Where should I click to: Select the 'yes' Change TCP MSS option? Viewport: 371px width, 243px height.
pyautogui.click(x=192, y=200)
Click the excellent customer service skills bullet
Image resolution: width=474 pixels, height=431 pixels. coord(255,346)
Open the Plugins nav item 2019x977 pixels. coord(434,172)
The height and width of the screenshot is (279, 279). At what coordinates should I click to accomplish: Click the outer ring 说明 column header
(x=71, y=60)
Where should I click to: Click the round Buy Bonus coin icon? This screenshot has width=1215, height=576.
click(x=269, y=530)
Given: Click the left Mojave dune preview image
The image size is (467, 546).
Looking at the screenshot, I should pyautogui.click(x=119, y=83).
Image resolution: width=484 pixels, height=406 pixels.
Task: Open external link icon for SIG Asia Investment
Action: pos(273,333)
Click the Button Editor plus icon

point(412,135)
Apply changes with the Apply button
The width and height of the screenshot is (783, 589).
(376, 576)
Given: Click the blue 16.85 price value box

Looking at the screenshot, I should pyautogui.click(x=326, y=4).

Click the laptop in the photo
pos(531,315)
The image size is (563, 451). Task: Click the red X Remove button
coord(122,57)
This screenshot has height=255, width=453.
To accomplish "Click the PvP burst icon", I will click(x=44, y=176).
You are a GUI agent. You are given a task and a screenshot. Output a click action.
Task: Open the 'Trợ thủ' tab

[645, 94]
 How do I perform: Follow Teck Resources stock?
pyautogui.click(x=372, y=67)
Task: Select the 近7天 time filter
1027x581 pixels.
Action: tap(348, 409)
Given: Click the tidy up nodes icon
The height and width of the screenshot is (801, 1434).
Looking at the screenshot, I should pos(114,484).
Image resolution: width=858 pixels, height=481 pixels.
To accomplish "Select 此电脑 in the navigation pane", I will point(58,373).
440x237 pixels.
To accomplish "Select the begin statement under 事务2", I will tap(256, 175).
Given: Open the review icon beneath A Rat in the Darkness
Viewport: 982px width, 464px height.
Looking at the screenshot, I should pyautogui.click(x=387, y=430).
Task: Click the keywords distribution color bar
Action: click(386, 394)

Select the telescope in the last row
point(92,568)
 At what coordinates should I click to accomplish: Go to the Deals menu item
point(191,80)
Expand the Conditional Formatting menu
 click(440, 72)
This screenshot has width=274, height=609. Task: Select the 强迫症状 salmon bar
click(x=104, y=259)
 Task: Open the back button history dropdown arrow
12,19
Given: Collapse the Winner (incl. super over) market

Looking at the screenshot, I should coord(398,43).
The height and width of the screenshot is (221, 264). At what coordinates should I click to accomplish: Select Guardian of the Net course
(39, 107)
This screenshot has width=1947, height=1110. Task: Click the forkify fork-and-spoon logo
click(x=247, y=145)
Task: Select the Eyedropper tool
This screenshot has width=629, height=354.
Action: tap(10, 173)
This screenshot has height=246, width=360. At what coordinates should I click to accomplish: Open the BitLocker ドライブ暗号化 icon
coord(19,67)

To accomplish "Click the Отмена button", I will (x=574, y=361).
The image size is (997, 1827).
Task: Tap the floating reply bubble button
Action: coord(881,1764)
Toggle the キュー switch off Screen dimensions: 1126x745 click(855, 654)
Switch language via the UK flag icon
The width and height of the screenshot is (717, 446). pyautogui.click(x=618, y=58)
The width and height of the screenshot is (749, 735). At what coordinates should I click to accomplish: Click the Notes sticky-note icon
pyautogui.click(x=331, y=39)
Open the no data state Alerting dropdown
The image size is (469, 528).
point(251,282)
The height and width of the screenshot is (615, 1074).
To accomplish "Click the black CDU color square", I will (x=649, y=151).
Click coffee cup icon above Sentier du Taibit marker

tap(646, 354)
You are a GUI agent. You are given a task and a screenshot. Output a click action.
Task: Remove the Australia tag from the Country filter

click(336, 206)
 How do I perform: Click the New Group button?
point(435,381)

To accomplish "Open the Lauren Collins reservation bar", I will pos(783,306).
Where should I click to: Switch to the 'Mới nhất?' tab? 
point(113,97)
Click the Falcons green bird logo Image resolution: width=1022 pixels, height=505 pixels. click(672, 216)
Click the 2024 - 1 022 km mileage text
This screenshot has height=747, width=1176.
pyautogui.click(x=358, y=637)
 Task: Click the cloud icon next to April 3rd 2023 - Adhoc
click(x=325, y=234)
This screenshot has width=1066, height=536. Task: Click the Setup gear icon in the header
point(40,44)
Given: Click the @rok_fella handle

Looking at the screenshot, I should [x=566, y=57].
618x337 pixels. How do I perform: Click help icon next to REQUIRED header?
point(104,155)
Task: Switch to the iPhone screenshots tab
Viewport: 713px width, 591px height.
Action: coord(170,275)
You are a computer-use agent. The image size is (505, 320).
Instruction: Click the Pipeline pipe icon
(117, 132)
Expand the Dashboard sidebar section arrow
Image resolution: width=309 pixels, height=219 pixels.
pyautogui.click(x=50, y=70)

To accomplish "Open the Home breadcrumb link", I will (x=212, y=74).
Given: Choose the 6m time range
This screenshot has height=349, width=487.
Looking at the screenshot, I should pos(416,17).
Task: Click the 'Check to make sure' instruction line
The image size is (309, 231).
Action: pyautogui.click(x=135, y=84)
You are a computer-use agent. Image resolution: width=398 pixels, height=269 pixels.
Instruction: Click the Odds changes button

# # # #

Lines containing the word "agent" are to be pulled from the records and copied.

You are a GUI agent. You are given a task and a screenshot. Output a click action.
You are a GUI agent. You are given a task and a screenshot. Output a click action.
You are a computer-use agent. The image size is (505, 320).
You are a computer-use agent. Image resolution: width=398 pixels, height=269 pixels.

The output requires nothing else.